Wagner’s Marietta tattoo sessions marked the first time he plied needle-and-ink on American soil. He had spent the previous four years crisscrossing the globe as a fireman for commercial steamships, never staying in the same place for longer than six months. At every port he sought out tattoo artists to decorate his hide; he undoubtedly bent their ears for precious trade secrets too. So by the time Wagner returned home to Ohio in the spring of 1902, he had transformed himself into a walking picture gallery —boasting over 260 designs in eight colors— and had become a skilled practitioner in the mysterious art of tattooing.
Progress on Ed Miller’s body suit came to a standstill in the winter of 1902 when Wagner shuttered his Marietta shop and moved an hour-and-a-half north to Newark. He tattooed on the Square downtown and, according to multiple newspaper articles, improved the appearances of a fair number of soldiers at the encampment of the Ohio National Guard. But Wagner grew restless, as he always did, and soon pushed west to open new shops in Delaware and then Terre Haute, Indiana. Along the way he booked performances with the Wonderland show, Queen Carlotta’s Gypsy Camp and even as window dressing for a Cleveland cigar store —evidently he stimulated quite a bit of trade!
Marietta’s illustrated men finally reunited in Chicago in December 1903. Miller had relocated there to further his career as a bookkeeper, and Wagner’s girlfriend Maud and her sister Dora —actresses and acrobats known as the The Stevens Sisters— had booked a sketch act in George Middleton’s famed Clark Street Museum and Theater. The appointment gave Ed and Gus an opportunity to finish what they had started, possibly even in the curio hall of the Dime Museum. A photographer documented the occasion with a stunning portrait of Wagner hand-poking Miller’s back; his rendition of St. George and the Dragon is in full view.
From Chicago Gus and Maud continued on to St. Louis, where they opened a shop in anticipation of the 1904 World’s Fair, also known as the St. Louis Exposition. Over the next few decades he continued to travel widely and create art of all manner, cementing his legacy as a globetrotter, champion hand tattoo artist, taxidermist, wood carver and showman extraordinaire. Today, the bulk of his personal tattoo equipment can be found at the South Street Seaport Museum in New York City.

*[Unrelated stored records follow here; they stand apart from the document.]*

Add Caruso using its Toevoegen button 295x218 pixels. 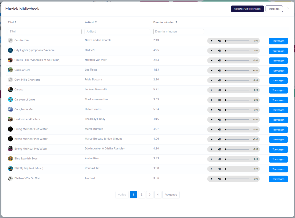278,90
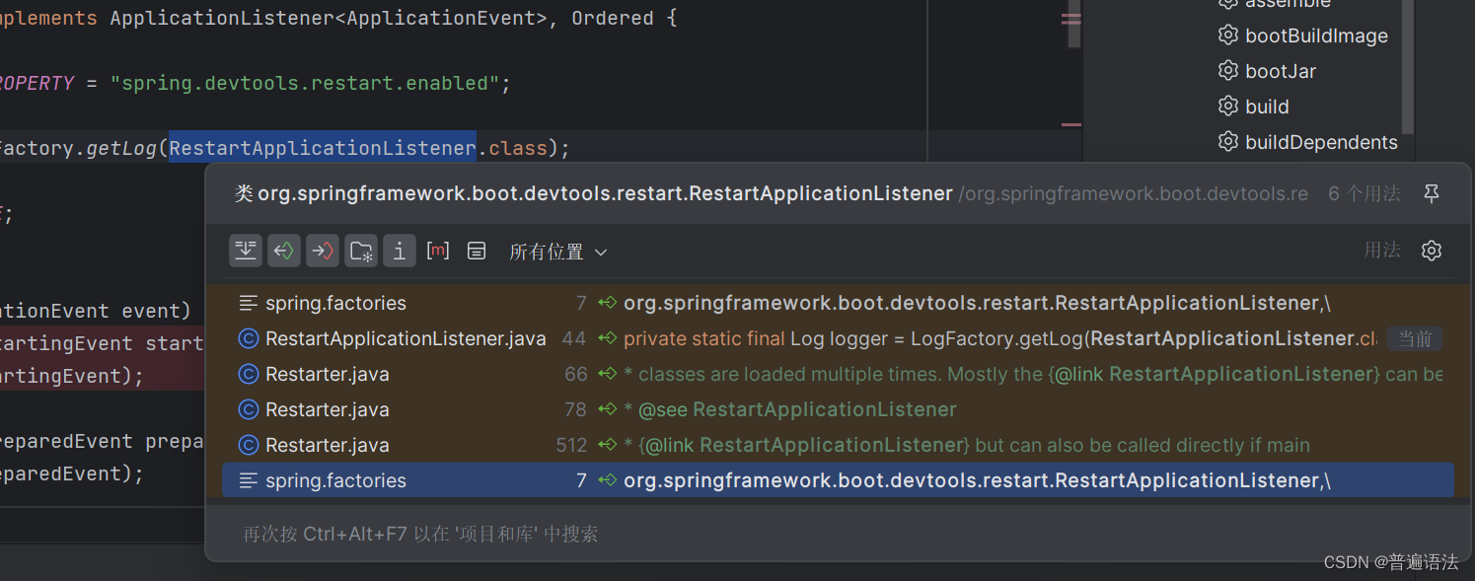Open results in Find tool window
This screenshot has height=581, width=1475.
[x=246, y=250]
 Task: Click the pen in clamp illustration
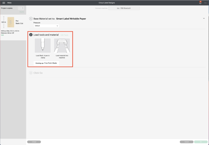click(x=43, y=45)
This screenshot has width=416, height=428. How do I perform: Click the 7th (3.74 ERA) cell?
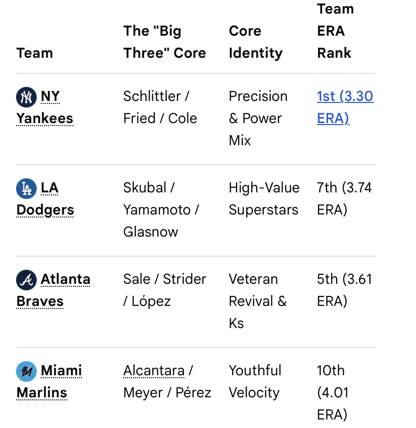(344, 199)
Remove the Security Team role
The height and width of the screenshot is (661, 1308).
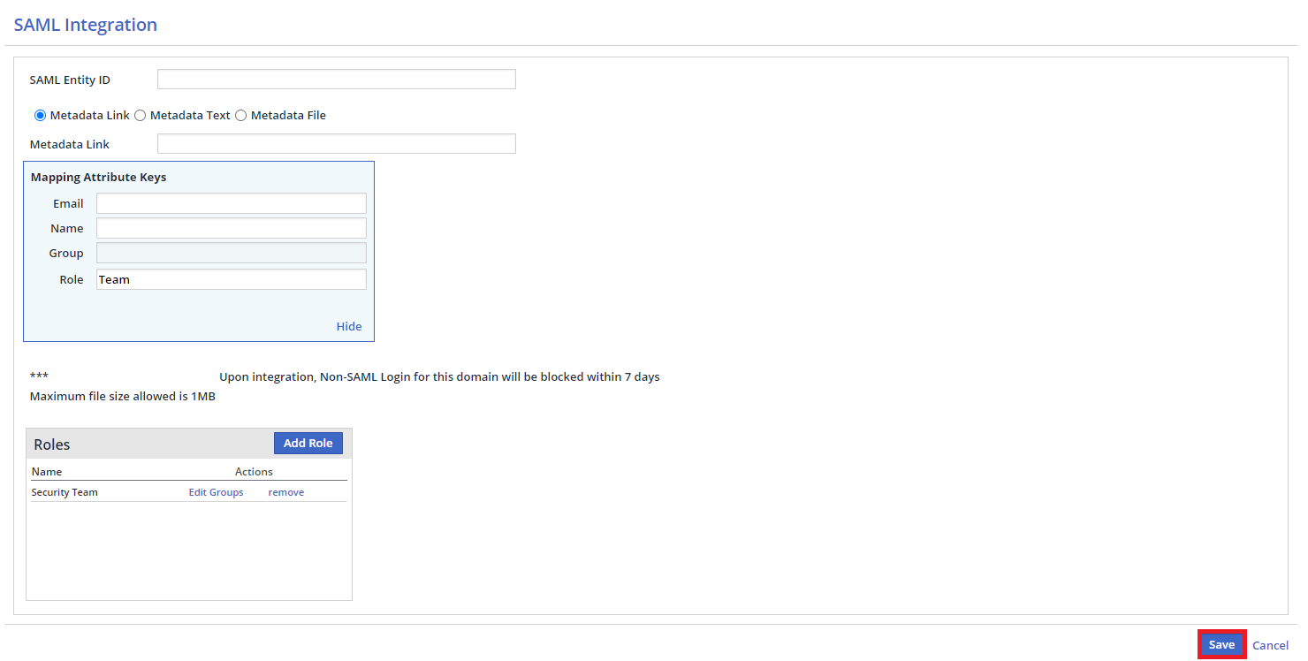coord(285,492)
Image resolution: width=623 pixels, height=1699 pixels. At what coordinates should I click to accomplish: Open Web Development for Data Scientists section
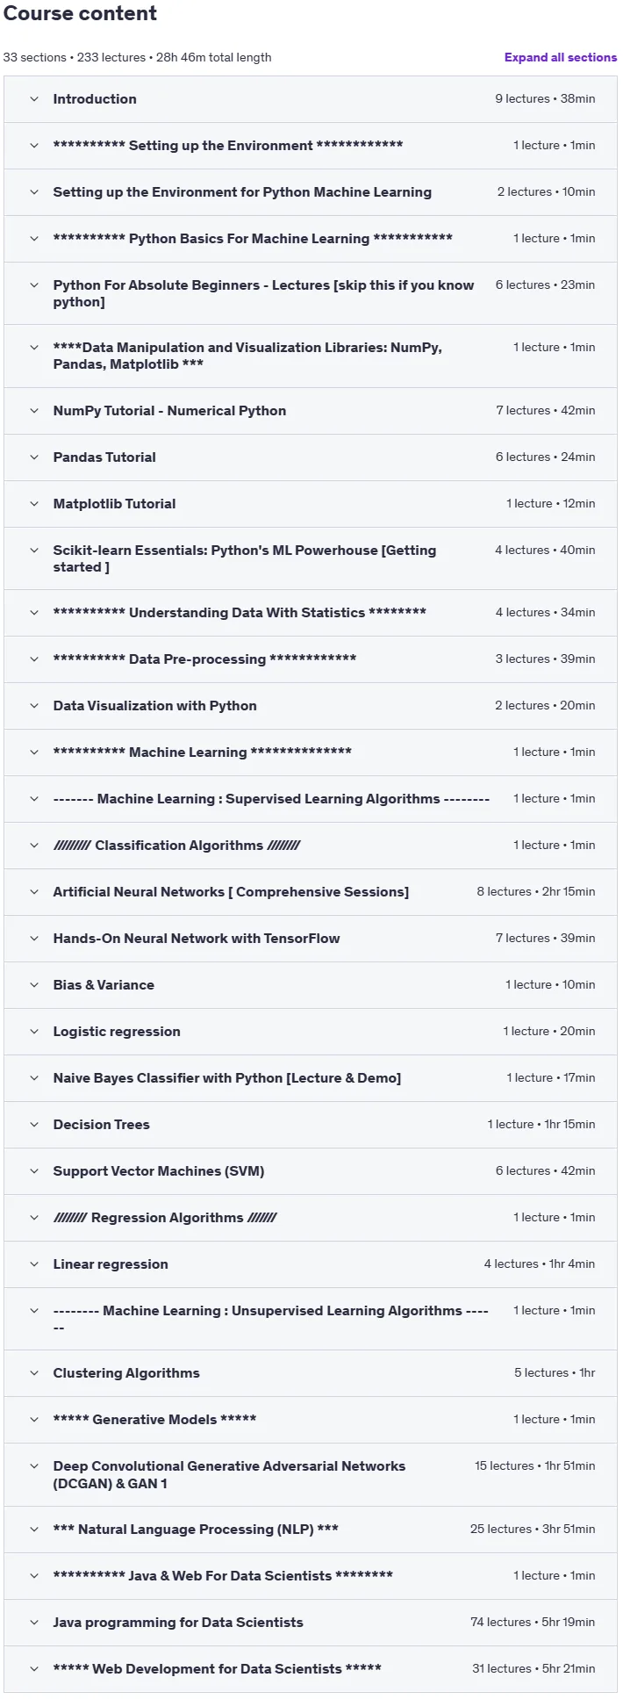tap(311, 1669)
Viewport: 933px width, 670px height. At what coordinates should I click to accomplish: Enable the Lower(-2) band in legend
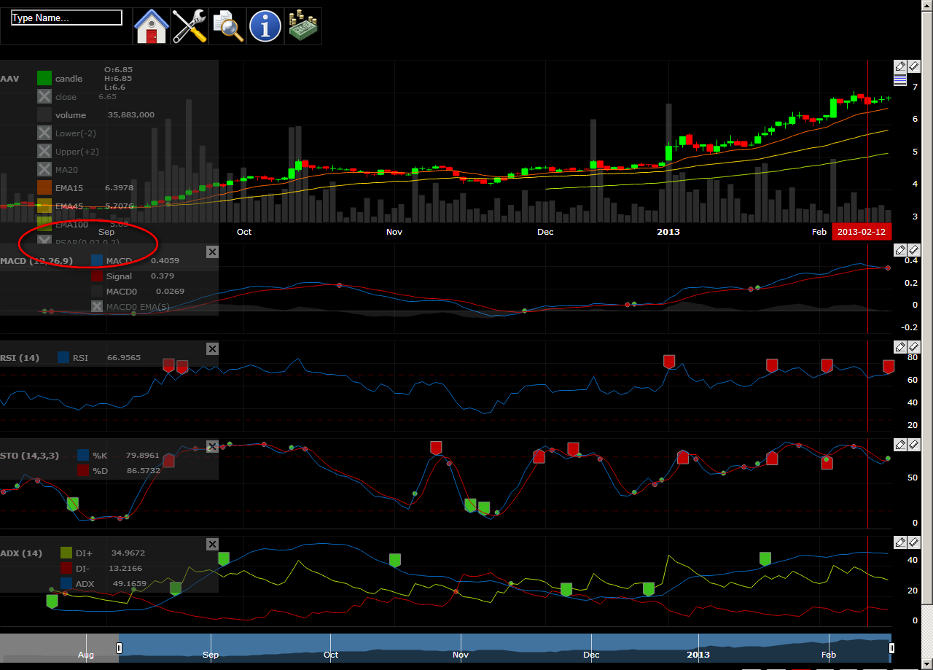[44, 133]
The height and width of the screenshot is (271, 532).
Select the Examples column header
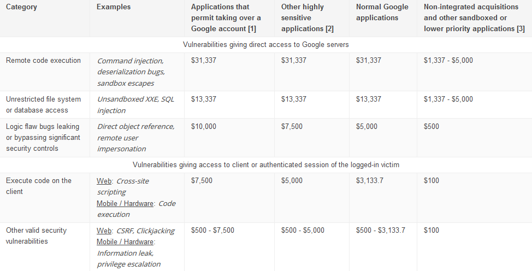(113, 7)
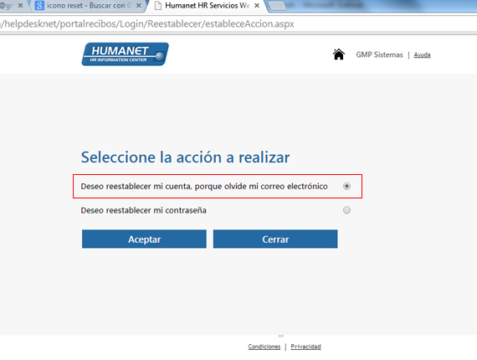Image resolution: width=477 pixels, height=360 pixels.
Task: Open a new browser tab
Action: click(x=276, y=6)
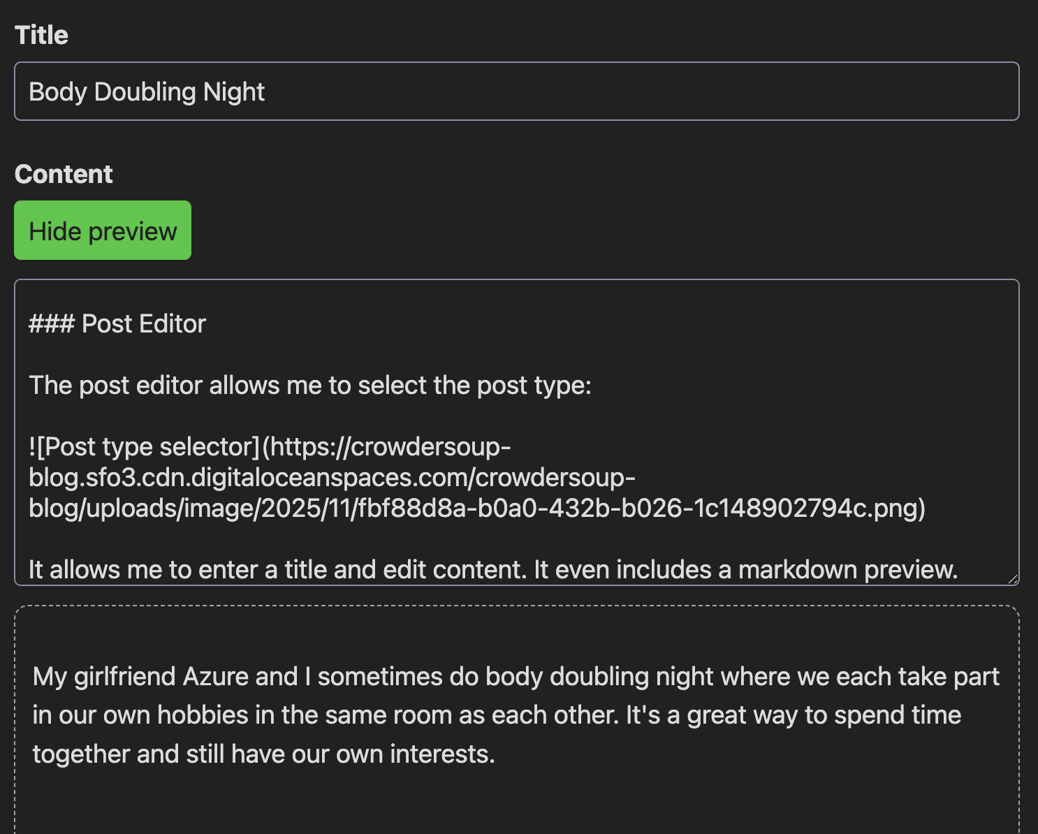This screenshot has height=834, width=1038.
Task: Click the rendered paragraph about body doubling night
Action: 517,715
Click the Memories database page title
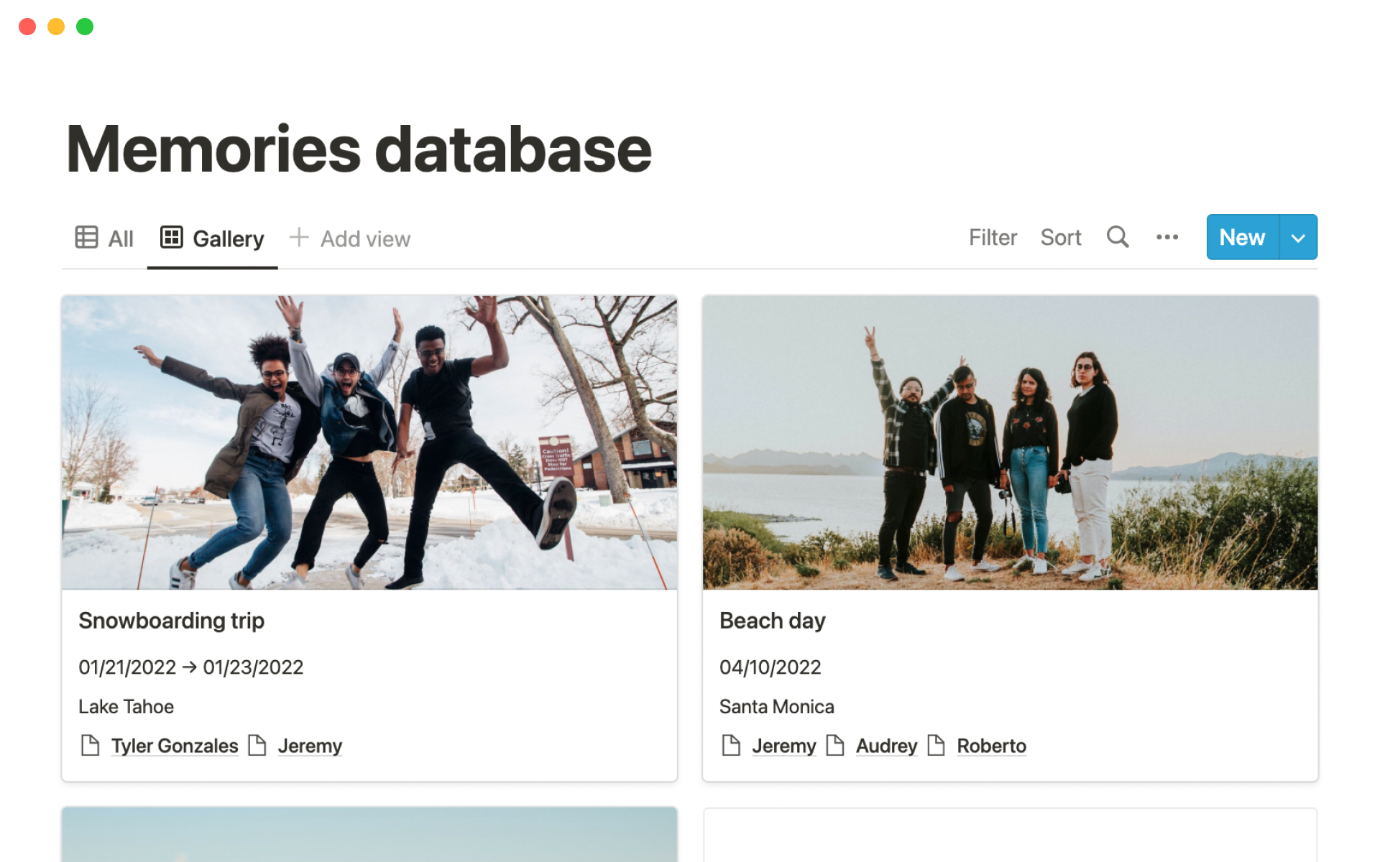 359,149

Miller, on the other hand, sought a quieter life. In 1913 he married Jeanette Carson, a beloved nurse in Chicago’s Eye and Ear infirmary. The couple relocated to Bloomington a few years later, where Miller kept the books for the Bloomington Glass Company until his retirement in 1952. Straight-laced and buttoned-up, his co-workers were probably unaware of the veritable menageries of crabs, turtles, dogs, birds and slithering snakes that hid beneath his tailored suit.
Notes:
Full citations available upon request.
Several candid photographs of Gus Wagner and Ed Miller at a 1902 gathering in Marietta show Miller getting tattooed beneath the shade of a tree; these are now in a private collection. Several more photographs from the same event are in “Souvenirs of the Travels and Experiences of the Original Gus Wagner Globe Trotter & Tattoo Artist” scrapbook in the The Alan Govenar and Kaleta Doolin Tattoo Collection at South Street Seaport Museum.
In a 1904 newspaper article, Wagner claimed his first tattoos in America were done in Marietta.
It is possible, if not likely, that Ed Miller was tattooed by Wagner in the Clark Street Museum in December of 1903. Gus and Maud had a contract to appear there together the following year.